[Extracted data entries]
◇ ◇ ◇ ◇ ◇

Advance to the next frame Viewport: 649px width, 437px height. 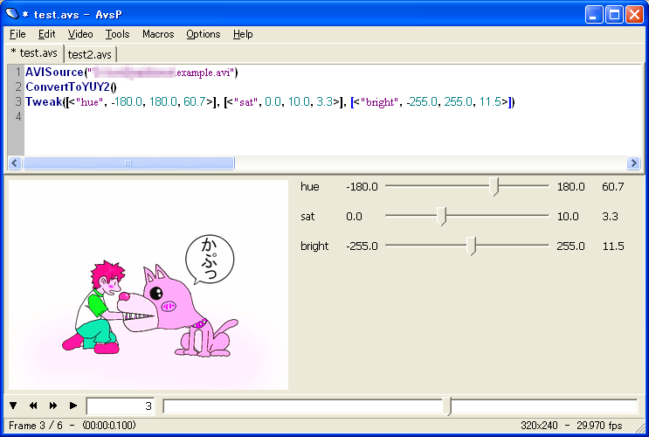tap(53, 406)
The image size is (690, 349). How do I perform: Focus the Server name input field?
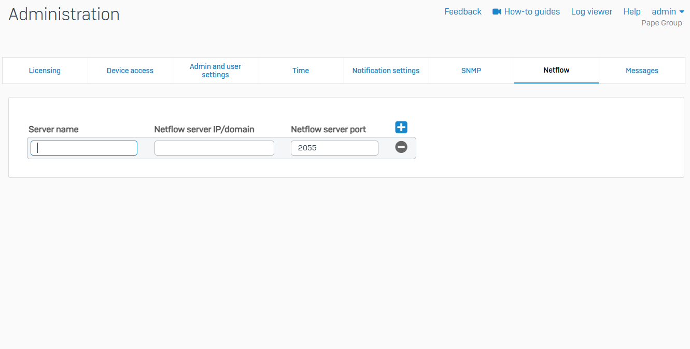tap(84, 148)
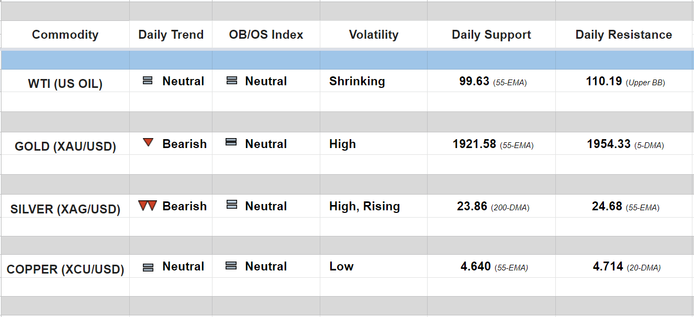Screen dimensions: 694x317
Task: Select the OB/OS Index header cell
Action: coord(266,35)

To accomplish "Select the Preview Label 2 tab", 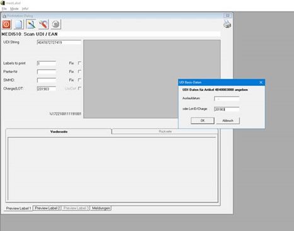I will click(47, 208).
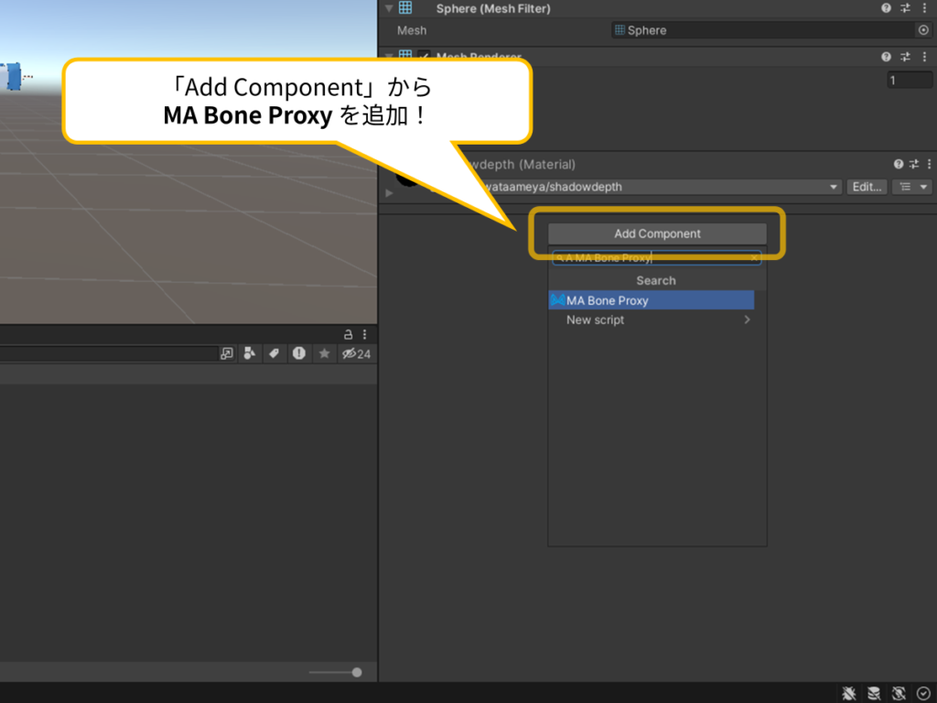Open Mesh Filter help reference icon
Screen dimensions: 937x703
[x=886, y=8]
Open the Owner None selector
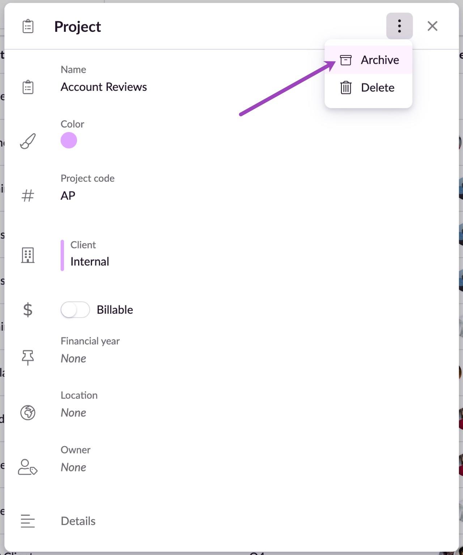463x555 pixels. (73, 467)
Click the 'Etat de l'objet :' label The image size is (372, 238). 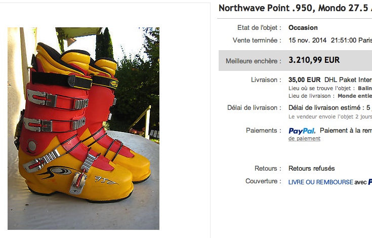pos(259,27)
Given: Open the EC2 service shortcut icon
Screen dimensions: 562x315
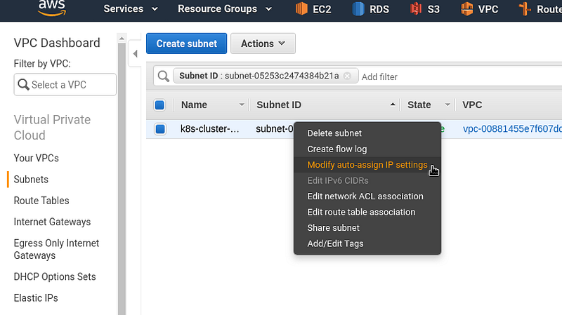Looking at the screenshot, I should coord(301,8).
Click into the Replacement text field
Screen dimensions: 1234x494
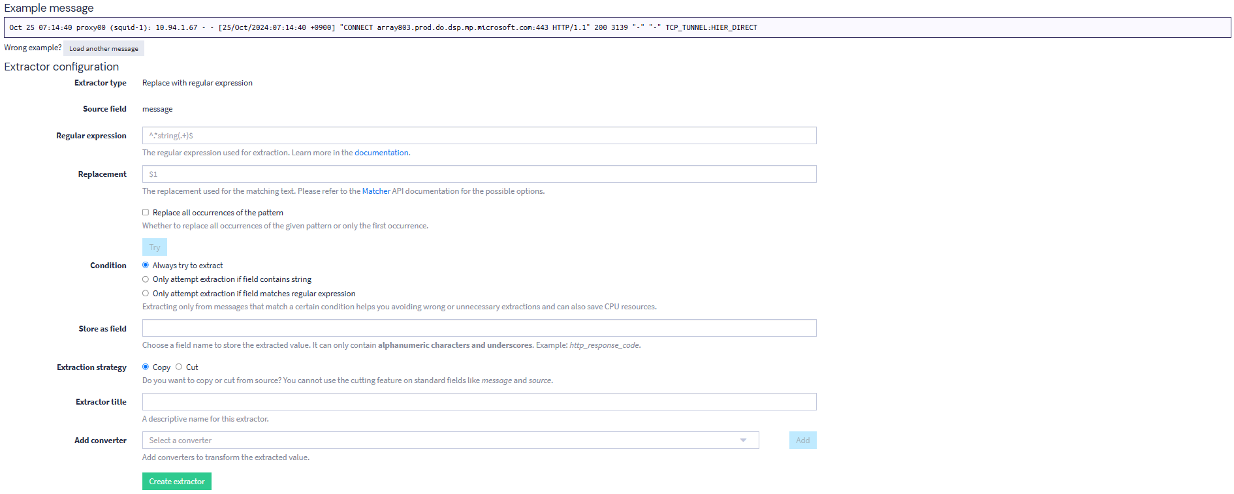point(479,174)
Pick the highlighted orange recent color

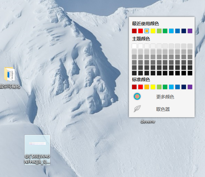147,31

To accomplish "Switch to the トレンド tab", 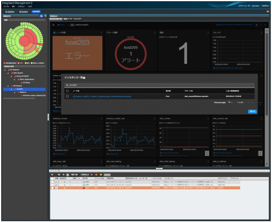I will (x=77, y=19).
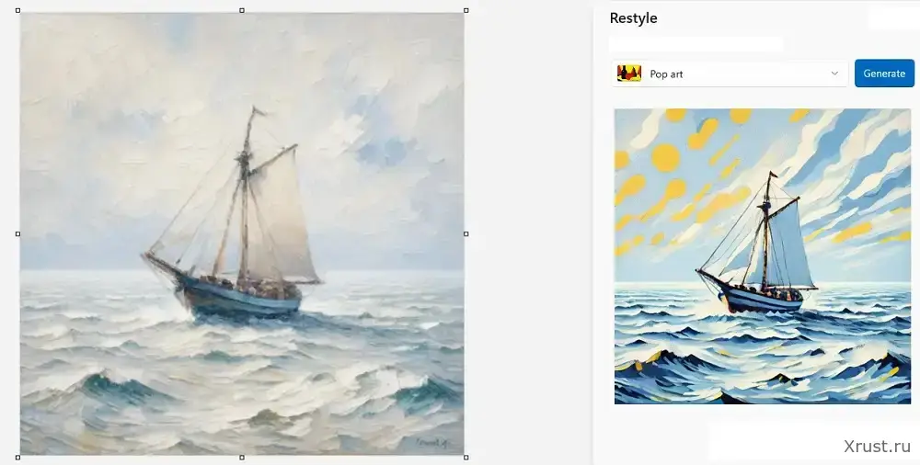Click the top-center selection handle of the painting
This screenshot has height=465, width=920.
pos(242,11)
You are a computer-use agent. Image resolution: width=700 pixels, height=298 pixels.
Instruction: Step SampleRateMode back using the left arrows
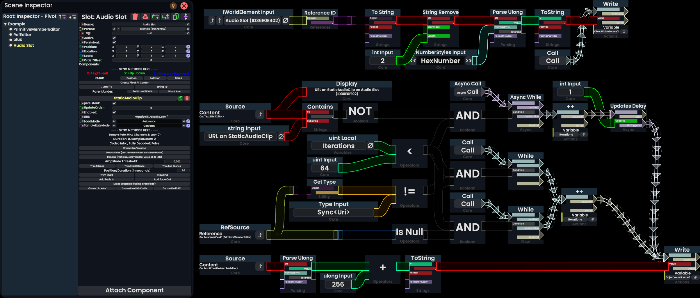click(114, 126)
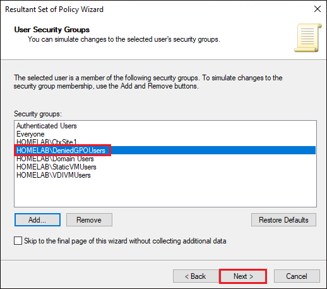The height and width of the screenshot is (289, 327).
Task: Cancel the wizard
Action: (x=297, y=276)
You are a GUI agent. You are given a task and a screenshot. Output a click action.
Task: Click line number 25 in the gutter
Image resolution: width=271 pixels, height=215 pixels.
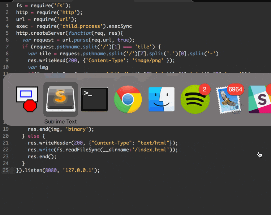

◇ ◇ ◇ ◇ ◇

Extract only the lines from the line containing "You are a GUI" through the final line of the records; keep both ends and drop every picture.

You are a GUI agent. You are given a task and a screenshot. Output a click action.
Task: Click line number 25 in the gutter
Image resolution: width=271 pixels, height=215 pixels.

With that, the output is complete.